Exercise instructions. Start to finish, reproduce the records below with nothing missing.

Dataset records.

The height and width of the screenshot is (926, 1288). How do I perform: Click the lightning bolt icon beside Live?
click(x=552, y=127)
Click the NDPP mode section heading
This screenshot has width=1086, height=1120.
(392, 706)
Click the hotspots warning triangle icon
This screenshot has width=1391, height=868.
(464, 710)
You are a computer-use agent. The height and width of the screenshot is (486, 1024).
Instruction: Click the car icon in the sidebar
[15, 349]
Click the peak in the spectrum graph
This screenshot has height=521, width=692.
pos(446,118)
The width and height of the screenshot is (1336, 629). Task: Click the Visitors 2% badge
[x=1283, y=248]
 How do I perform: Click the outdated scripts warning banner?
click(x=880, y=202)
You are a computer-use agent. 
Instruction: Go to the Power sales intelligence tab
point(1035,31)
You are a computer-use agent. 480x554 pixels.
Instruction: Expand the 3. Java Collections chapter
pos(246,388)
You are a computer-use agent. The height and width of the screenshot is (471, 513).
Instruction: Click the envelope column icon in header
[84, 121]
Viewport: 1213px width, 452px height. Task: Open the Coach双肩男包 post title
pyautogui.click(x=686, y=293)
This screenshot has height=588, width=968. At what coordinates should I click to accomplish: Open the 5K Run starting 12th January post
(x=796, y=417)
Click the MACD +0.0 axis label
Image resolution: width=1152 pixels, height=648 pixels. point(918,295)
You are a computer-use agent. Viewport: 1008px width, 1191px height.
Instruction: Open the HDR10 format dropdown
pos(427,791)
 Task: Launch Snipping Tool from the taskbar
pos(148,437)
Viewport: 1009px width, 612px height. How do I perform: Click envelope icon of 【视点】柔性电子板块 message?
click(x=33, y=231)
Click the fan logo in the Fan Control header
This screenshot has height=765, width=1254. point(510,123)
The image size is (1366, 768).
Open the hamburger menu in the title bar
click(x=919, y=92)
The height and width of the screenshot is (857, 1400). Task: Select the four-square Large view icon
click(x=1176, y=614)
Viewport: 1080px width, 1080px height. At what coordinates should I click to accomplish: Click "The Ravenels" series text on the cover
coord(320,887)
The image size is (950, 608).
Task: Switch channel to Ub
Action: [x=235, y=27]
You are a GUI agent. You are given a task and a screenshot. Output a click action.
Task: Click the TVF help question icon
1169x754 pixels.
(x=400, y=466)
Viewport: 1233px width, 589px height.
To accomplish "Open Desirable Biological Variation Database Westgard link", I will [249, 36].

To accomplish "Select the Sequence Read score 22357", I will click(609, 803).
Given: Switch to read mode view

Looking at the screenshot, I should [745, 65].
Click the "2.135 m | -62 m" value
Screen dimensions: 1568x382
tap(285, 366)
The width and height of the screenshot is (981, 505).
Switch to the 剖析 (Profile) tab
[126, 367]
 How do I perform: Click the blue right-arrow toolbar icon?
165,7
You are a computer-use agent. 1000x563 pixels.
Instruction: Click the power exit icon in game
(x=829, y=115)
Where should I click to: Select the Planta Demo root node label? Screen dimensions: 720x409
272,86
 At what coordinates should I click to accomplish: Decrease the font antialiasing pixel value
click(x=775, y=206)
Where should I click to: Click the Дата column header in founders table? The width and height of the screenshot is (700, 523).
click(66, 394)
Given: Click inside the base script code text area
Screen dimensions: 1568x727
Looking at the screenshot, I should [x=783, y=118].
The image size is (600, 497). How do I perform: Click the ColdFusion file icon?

Reply.
The height and width of the screenshot is (926, 1288). How do I perform: Click the lightning bolt icon beside Live?
click(x=552, y=127)
Click the NDPP mode section heading
This screenshot has width=1086, height=1120.
(392, 706)
Click the hotspots warning triangle icon
This screenshot has width=1391, height=868.
(464, 710)
You are a computer-use agent. The height and width of the screenshot is (486, 1024).
Instruction: Click the car icon in the sidebar
[15, 349]
Click the peak in the spectrum graph
This screenshot has height=521, width=692.
pos(446,118)
The width and height of the screenshot is (1336, 629). Task: Click the Visitors 2% badge
[x=1283, y=248]
 How do I perform: Click the outdated scripts warning banner?
click(x=880, y=202)
You are a computer-use agent. 
Instruction: Go to the Power sales intelligence tab
point(1035,31)
You are a computer-use agent. 480x554 pixels.
Instruction: Expand the 3. Java Collections chapter
pos(246,388)
You are a computer-use agent. The height and width of the screenshot is (471, 513).
Instruction: Click the envelope column icon in header
[84, 121]
Viewport: 1213px width, 452px height. Task: Open the Coach双肩男包 post title
pyautogui.click(x=686, y=293)
This screenshot has height=588, width=968. At what coordinates should I click to accomplish: Open the 5K Run starting 12th January post
(x=796, y=417)
Click the MACD +0.0 axis label
Image resolution: width=1152 pixels, height=648 pixels. point(918,295)
You are a computer-use agent. Viewport: 1008px width, 1191px height.
Instruction: Open the HDR10 format dropdown
pos(427,791)
 Task: Launch Snipping Tool from the taskbar
pos(148,437)
Viewport: 1009px width, 612px height. How do I perform: Click envelope icon of 【视点】柔性电子板块 message?
click(x=33, y=231)
Click the fan logo in the Fan Control header
This screenshot has height=765, width=1254. point(510,123)
The image size is (1366, 768).
Open the hamburger menu in the title bar
click(x=919, y=92)
The height and width of the screenshot is (857, 1400). Task: Select the four-square Large view icon
click(x=1176, y=614)
Viewport: 1080px width, 1080px height. At what coordinates should I click to accomplish: Click "The Ravenels" series text on the cover
coord(320,887)
The image size is (950, 608).
Task: Switch channel to Ub
Action: [x=235, y=27]
You are a GUI agent. You are given a task and a screenshot. Output a click action.
Task: Click the TVF help question icon
1169x754 pixels.
(x=400, y=466)
Viewport: 1233px width, 589px height.
To accomplish "Open Desirable Biological Variation Database Westgard link", I will [249, 36].

To accomplish "Select the Sequence Read score 22357", I will click(609, 803).
Given: Switch to read mode view

Looking at the screenshot, I should [745, 65].
Click the "2.135 m | -62 m" value
Screen dimensions: 1568x382
tap(285, 366)
The width and height of the screenshot is (981, 505).
Switch to the 剖析 (Profile) tab
[126, 367]
 How do I perform: Click the blue right-arrow toolbar icon?
165,7
You are a computer-use agent. 1000x563 pixels.
Instruction: Click the power exit icon in game
(x=829, y=115)
Where should I click to: Select the Planta Demo root node label? Screen dimensions: 720x409
272,86
 At what coordinates should I click to accomplish: Decrease the font antialiasing pixel value
click(x=775, y=206)
Where should I click to: Click the Дата column header in founders table? The width and height of the screenshot is (700, 523).
click(66, 394)
Given: Click inside the base script code text area
Screen dimensions: 1568x727
Looking at the screenshot, I should [x=783, y=118].
The image size is (600, 497). How do I perform: Click the ColdFusion file icon?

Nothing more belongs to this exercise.